_Consigne donnée:_
D'après l'extrait sur l'interdiction des processeurs Intel et AMD en Chine, quand la nouvelle réglementation a-t-elle été présentée ? Répondez en quelques mots, s'il vous plaît.

_Extrait à lire:_

En réponse au CHIPS Act, la Chine a décidé d’interdire l’usage des CPU Intel et AMD dans les ordinateurs et les serveurs de ses fonctionnaires. Et ce n’est peut-être que le début.

D’après le Financial Times, la Chine a mis en place une série de nouvelles régulations qui visent à interdire l’usage de processeurs AMD et Intel dans les ordinateurs et les serveurs du gouvernement. Cette mesure bloque aussi l’usage du système d’exploitation Windows et d’un certain nombre d’autres services occidentaux.

Cette nouvelle réglementation, présentée en décembre 2023 et implémentée discrètement ces dernières semaines, vise à favoriser des alternatives domestiques jugées « sûres et fiables ». Il s’agit évidemment de puces d’origine chinoise produites par des entreprises comme Huawei ou SMIC.

Le premier objectif de cette mesure, c’est de favoriser le développement de l’industrie chinoise du hardware. Cette dernière a longtemps été moquée par le bloc occidental, car les puces produites par les fondeurs locaux étaient traditionnellement très en retard par rapport à celles des géants américains comme Intel et AMD. Mais depuis quelques années, cette industrie a entamé une grande transformation. Ses chefs de file, comme SMIC, affichent des progrès assez impressionnants (voir ci-dessous). Et le gouvernement veut sans doute mettre toutes les chances de son côté pour alimenter cette bonne dynamique.

_Données affichées:_
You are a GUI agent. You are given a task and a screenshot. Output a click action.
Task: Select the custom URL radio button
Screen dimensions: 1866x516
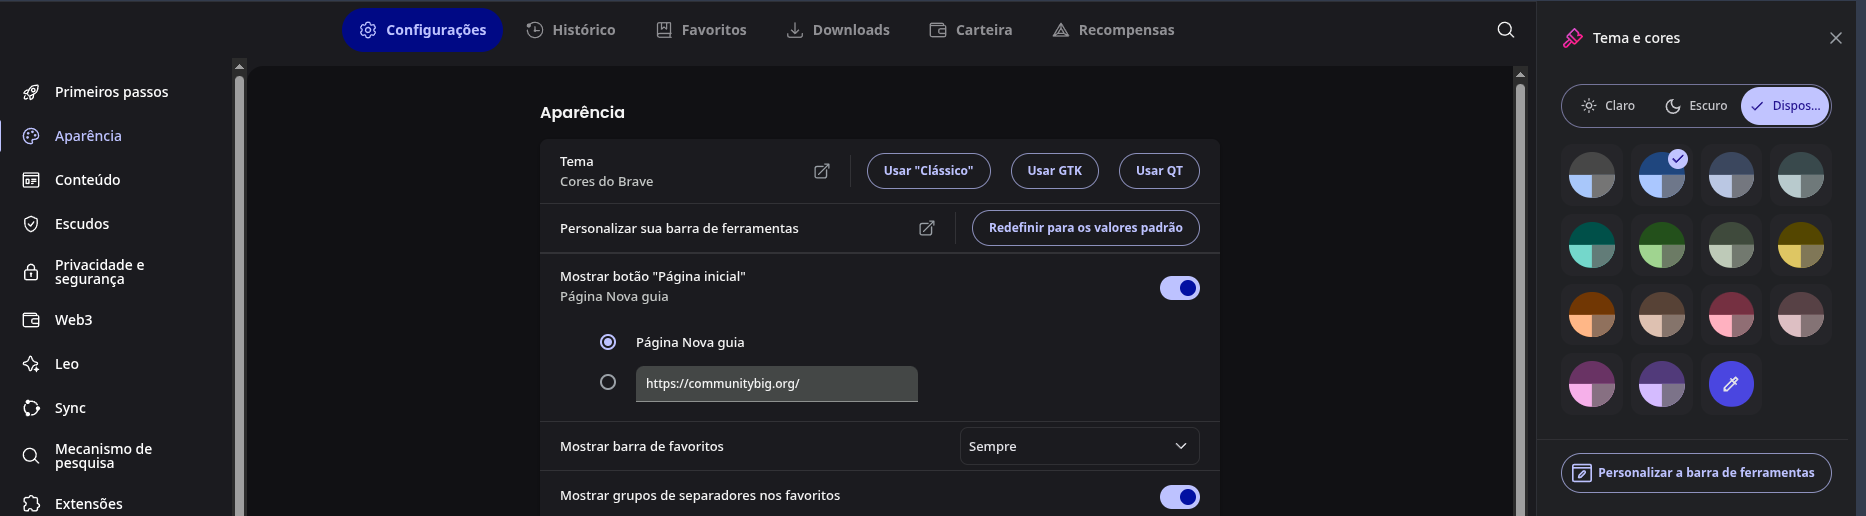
==
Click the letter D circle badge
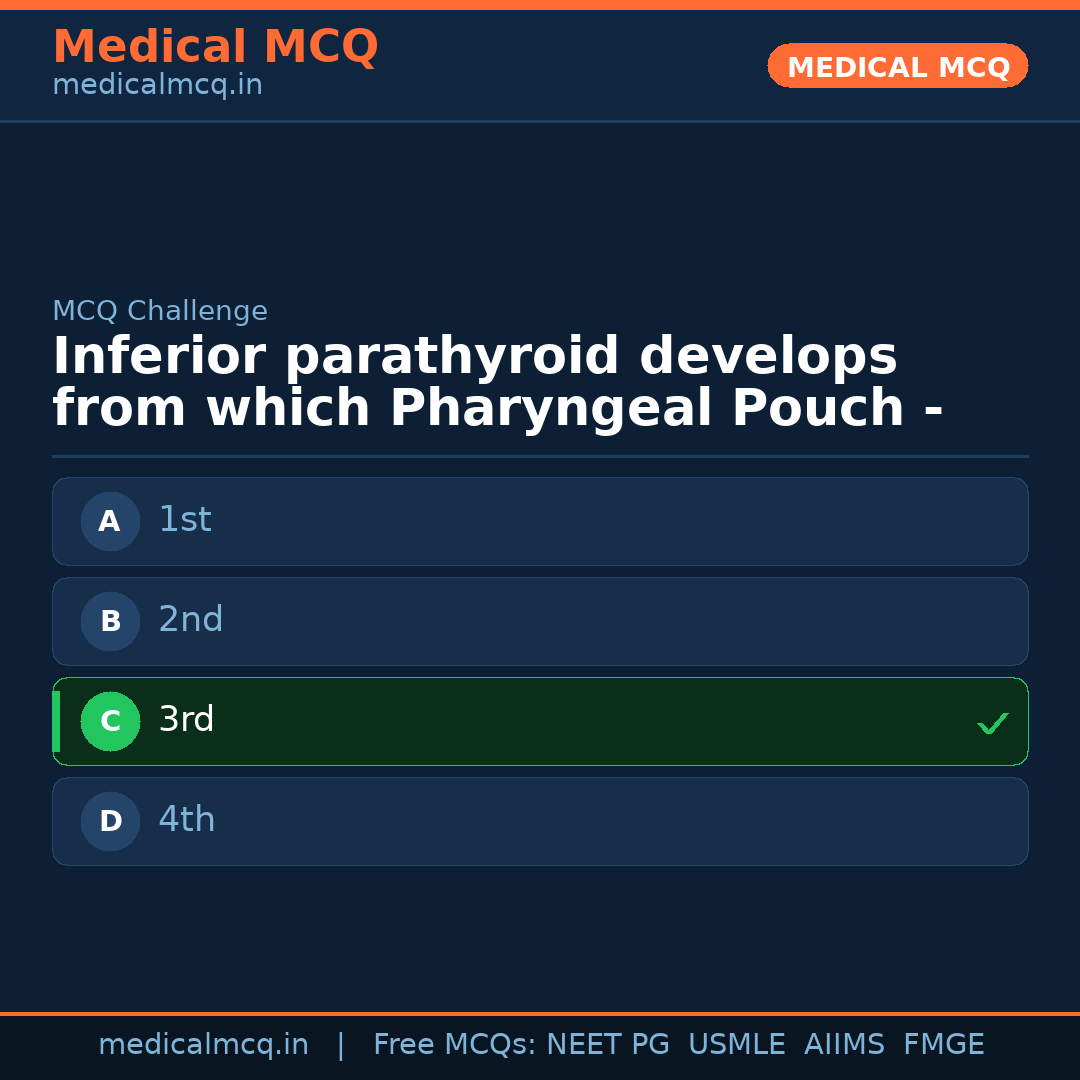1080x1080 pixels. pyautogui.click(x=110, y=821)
--
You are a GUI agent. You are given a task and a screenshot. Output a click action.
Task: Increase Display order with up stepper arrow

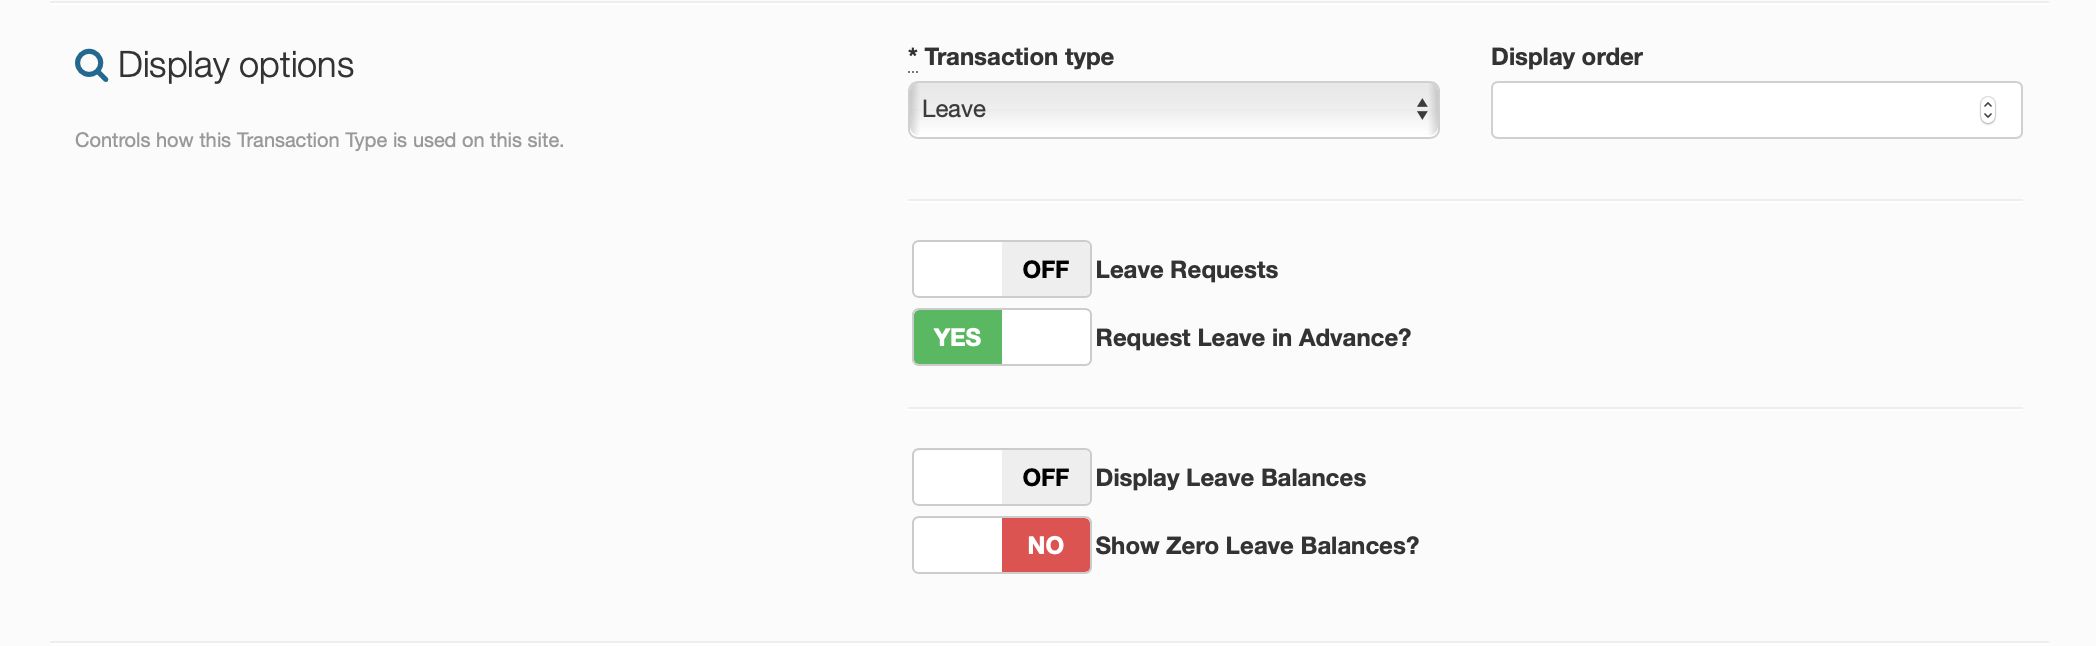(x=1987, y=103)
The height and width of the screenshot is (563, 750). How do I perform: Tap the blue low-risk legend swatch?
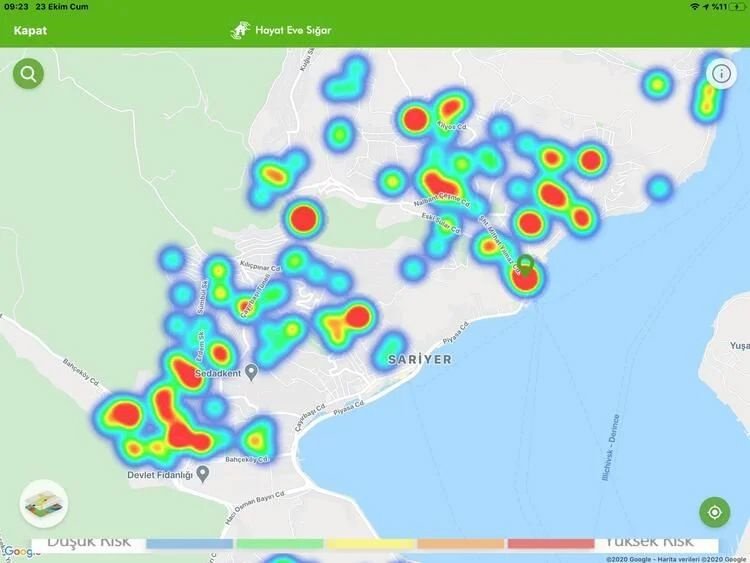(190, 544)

_Bonne réponse:_
En décembre 2023.